Exercise instructions: Write out, word for word, the passage of the news text below between "Some of the" and "the women said.", inclusive.

In 2018, James Bulger, a gangster from Boston known as Whitey, was brutally beaten to death at a federal prison after he was transferred to a West Virginia prison in 2018 after a cascade of management failures and breaches of protocol left him unattended and vulnerable to attack, the inspector general found. A similar environment of dysfunction was pervasive at the Manhattan federal prison where the financier Jeffrey Epstein hanged himself in 2019, the inspector general said in a report released last month.
Last year, 13 female athletes who were sexually assaulted by Mr. Nassar each sought $10 million from the F.B.I., claiming agents mishandled the investigation, allowing him to continue abusing more victims.
The athletes in the lawsuit were abused by Mr. Nassar when they were at the Twistars gymnastics club, outside Lansing, Mich. John Geddert, who owned Twistars and referred injured athletes to Mr. Nassar, fueling a cycle of abuse, killed himself in 2021 after he was charged with human trafficking.
Some of the athletes, who were middle school or high school students at the time, were assaulted after the F.B.I. was first made aware of the abuse allegations in 2015, lawyers for the women said.
In 2021, the department’s inspector general sharply criticized the F.B.I.’s handling of the case, saying that Mr. Nassar had abused 70 or more young athletes from July 2015, when U.S.A. Gymnastics first reported allegations against him to the F.B.I.’s Indianapolis field office, to August 2016, when the Michigan State University Police Department received a separate complaint.

Data shown:
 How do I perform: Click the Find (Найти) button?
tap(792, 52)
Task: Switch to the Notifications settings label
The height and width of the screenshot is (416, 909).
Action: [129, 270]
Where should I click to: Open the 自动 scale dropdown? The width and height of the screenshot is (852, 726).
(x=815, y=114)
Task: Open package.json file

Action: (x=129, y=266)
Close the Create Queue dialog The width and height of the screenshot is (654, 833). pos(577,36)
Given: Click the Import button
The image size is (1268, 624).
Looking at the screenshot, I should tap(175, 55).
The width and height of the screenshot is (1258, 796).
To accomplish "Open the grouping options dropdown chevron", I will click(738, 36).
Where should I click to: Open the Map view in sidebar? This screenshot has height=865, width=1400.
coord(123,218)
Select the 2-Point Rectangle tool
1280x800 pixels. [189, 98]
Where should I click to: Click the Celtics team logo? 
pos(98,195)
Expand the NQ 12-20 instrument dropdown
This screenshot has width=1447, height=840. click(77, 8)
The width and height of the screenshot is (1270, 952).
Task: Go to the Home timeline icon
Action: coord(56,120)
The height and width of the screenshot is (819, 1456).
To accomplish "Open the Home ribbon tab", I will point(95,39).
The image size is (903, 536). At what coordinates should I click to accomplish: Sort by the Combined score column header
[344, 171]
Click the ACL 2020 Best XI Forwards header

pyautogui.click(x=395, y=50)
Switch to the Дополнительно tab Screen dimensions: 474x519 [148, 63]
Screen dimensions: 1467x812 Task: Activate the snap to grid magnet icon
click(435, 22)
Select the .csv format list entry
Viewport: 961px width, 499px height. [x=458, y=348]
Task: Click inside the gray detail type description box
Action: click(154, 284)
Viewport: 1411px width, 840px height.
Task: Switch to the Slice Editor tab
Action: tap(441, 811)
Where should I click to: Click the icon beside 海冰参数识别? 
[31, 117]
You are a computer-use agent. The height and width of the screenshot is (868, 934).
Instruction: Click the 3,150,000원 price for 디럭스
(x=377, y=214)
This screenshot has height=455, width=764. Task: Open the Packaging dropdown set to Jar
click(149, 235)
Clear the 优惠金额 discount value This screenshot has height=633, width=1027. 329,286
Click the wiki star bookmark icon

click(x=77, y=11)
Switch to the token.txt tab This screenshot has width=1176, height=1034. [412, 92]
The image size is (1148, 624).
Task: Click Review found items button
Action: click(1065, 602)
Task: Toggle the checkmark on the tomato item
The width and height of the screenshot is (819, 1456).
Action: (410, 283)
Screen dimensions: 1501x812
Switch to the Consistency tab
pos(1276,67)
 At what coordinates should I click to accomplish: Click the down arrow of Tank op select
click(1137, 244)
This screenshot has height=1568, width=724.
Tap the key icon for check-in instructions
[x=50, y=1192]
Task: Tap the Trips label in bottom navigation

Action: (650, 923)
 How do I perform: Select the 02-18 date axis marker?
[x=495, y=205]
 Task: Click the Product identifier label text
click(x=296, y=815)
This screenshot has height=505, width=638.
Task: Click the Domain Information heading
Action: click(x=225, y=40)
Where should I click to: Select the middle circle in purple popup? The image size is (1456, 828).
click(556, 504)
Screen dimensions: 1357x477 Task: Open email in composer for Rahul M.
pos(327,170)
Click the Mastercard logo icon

Solution to this problem:
Some of the athletes, who were middle school or high school students at the time, were assaulted after the F.B.I. was first made aware of the abuse allegations in 2015, lawyers for the women said.